作業内容:
• a. 「KITCHEN キッチン」の観劇記で、作・改訳・演出として示された人物を、それぞれの役割とあわせてすべて挙げてください。
• b. 「KITCHEN キッチン」の観劇記の続きを、最後の文の次から書いてください。

抜粋:

☆ ☆ ☆

« 「姫が愛したダニ小僧 〜Princess and Danny Boy〜」の抽選予約に申し込む | トップページ | 「猫と庄造と二人のおんな」を見る »

2005.04.15

「KITCHEN キッチン」を見る

「KITCHEN キッチン」 TBS / Bunkamura
作 アーノルド・ウェスカー
改訳 小田島雄志
演出 蜷川幸雄
出演 成宮寛貴/高橋洋/須賀貴匡/長谷川博己
    杉田かおる/大石継太/大川浩樹/鈴木豊/月川勇気/品川徹
    戸井田稔/香月弥生/一戸奈未/魏涼子/春日井静奈/石井智也
    鴻上尚史/津嘉山正種 他
観劇日 2005年4月9日(土曜日) 午後7時開演
劇場 シアターコクーン 1階C列17番
料金 8500円
上演時間 2時間40分(20分の休憩あり)

*こちらに都弥乃さんからコメントをいただいています。

 今年2本目の蜷川幸雄演出の舞台である。
 今回も舞台セットが凝っていた。舞台上に客席(XA列からE列まで)を設置し、中央に仮設舞台、舞台を挟んで向こう側に通常の客席がある。
 舞台上には「KITCHEN」が設置され、出演者達はロ型に並べられたKITCHENの中で客席の方を向いて料理を作っている。その外側をウエイトレス達が料理の注文に走り回る。

☆ ☆ ☆

収集データ:
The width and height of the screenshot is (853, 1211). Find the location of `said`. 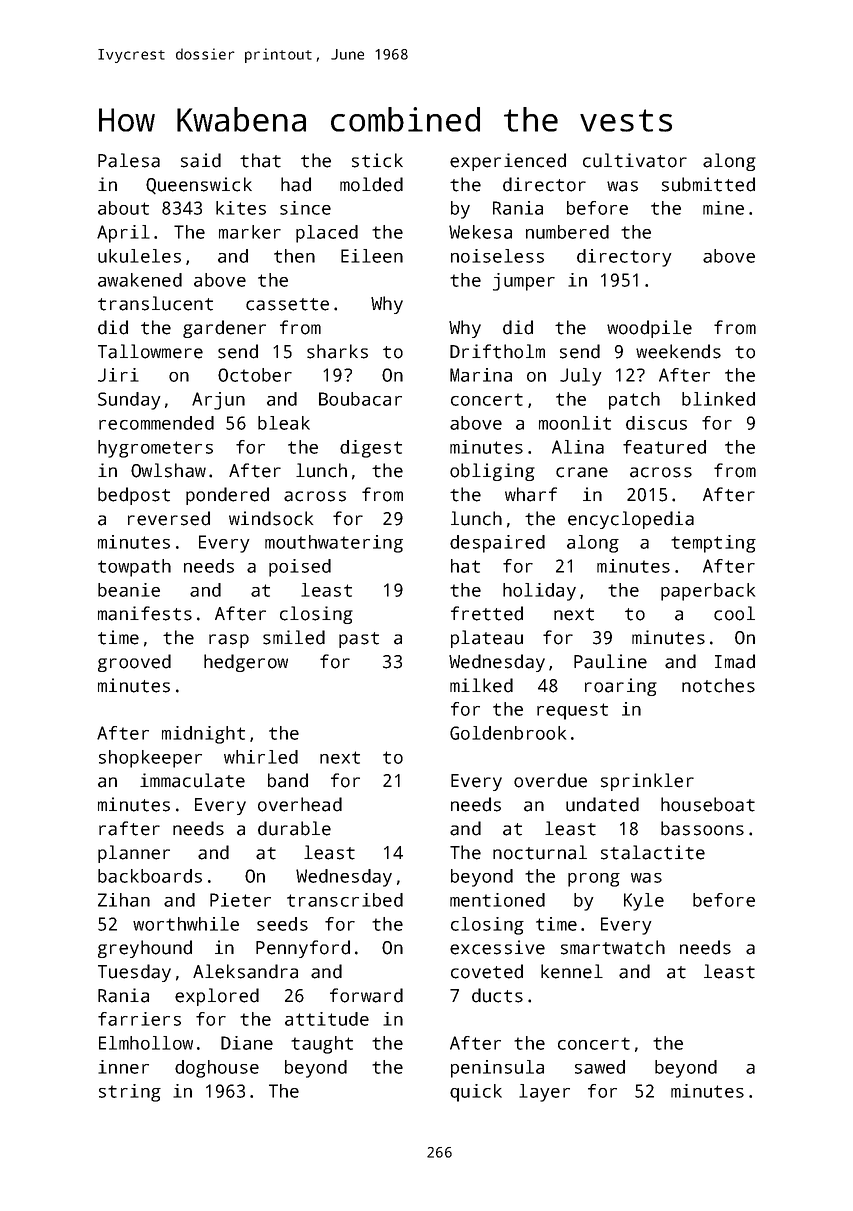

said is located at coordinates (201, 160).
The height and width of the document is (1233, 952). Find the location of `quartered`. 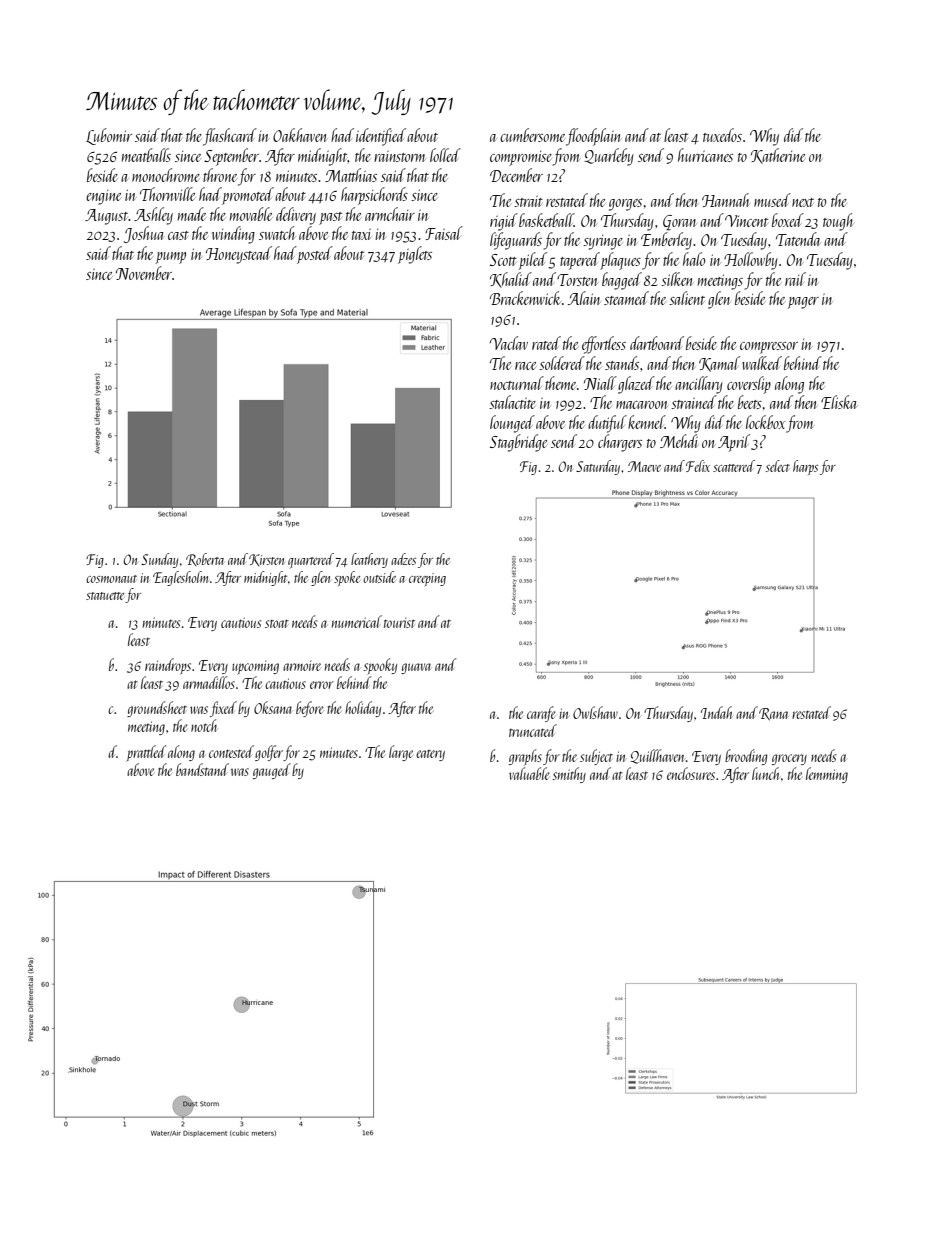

☆ ☆ ☆

課題への回答:
• a.
作:アーノルド・ウェスカー
改訳:小田島雄志
演出:蜷川幸雄

• b.
 C列で見ていて、芝居の正面はどちらかというとF列以降の通常の客席側であるように感じられたけれど、多用される通路はバランス良く役者さんたちが配置されている。あっちの通路で演じられたと思うと、自分のすぐ脇の通路で別の役者さんが演じている。舞台も役者さんもとても近い。

 舞台の設定はイギリスのレストラン。コック達は各国から集まって来ているという設定で、時おり自国語でしゃべる。英語の台詞は日本語に訳されて日本語で語られるが、その他の外国語の台詞はそのまま外国語で話されていたようだ。外国語の台詞の意味は、舞台を挟んで反対側の客席後方にある電光掲示板に表示されていた。

 休憩時間にロビーに出たら、いつもと違う香りが漂っている。この舞台で作られているメニューのうち、ミネストローネとフルーツフランがロビーのカフェで供されていた。お腹がいっぱいでなければ試してみたかった。

 パンフレットは1800円。飛ぶように売れていた。KITCHENセットの解説なども載っていて、お芝居自体が難しかったこともあって購入しようか悩んだけれど、やめておいた。

 ネタバレがあるので感想は以下に。

 やっぱり毎回書いているように思うのだけれど、このお芝居も難しかった。多分、というか、間違いなく理解できていないと思う。

 休憩前は、ランチタイムのKITCHENの日常が流れてゆく。
 ストーリーというようなストーリーは語られていない。一人ジャガイモの皮むきをしている少年は開演前から舞台上にいて、暗い舞台にスポットでグラスなどが浮かび上がり、一人また一人とコックやウエイトレス達が客席から出勤してくる。
 少しずつKITCHENに活気がみなぎり始め、コック同士の昨日の喧嘩が語られ、不穏な空気流れ、コックとウエイトレスの不倫が語られる。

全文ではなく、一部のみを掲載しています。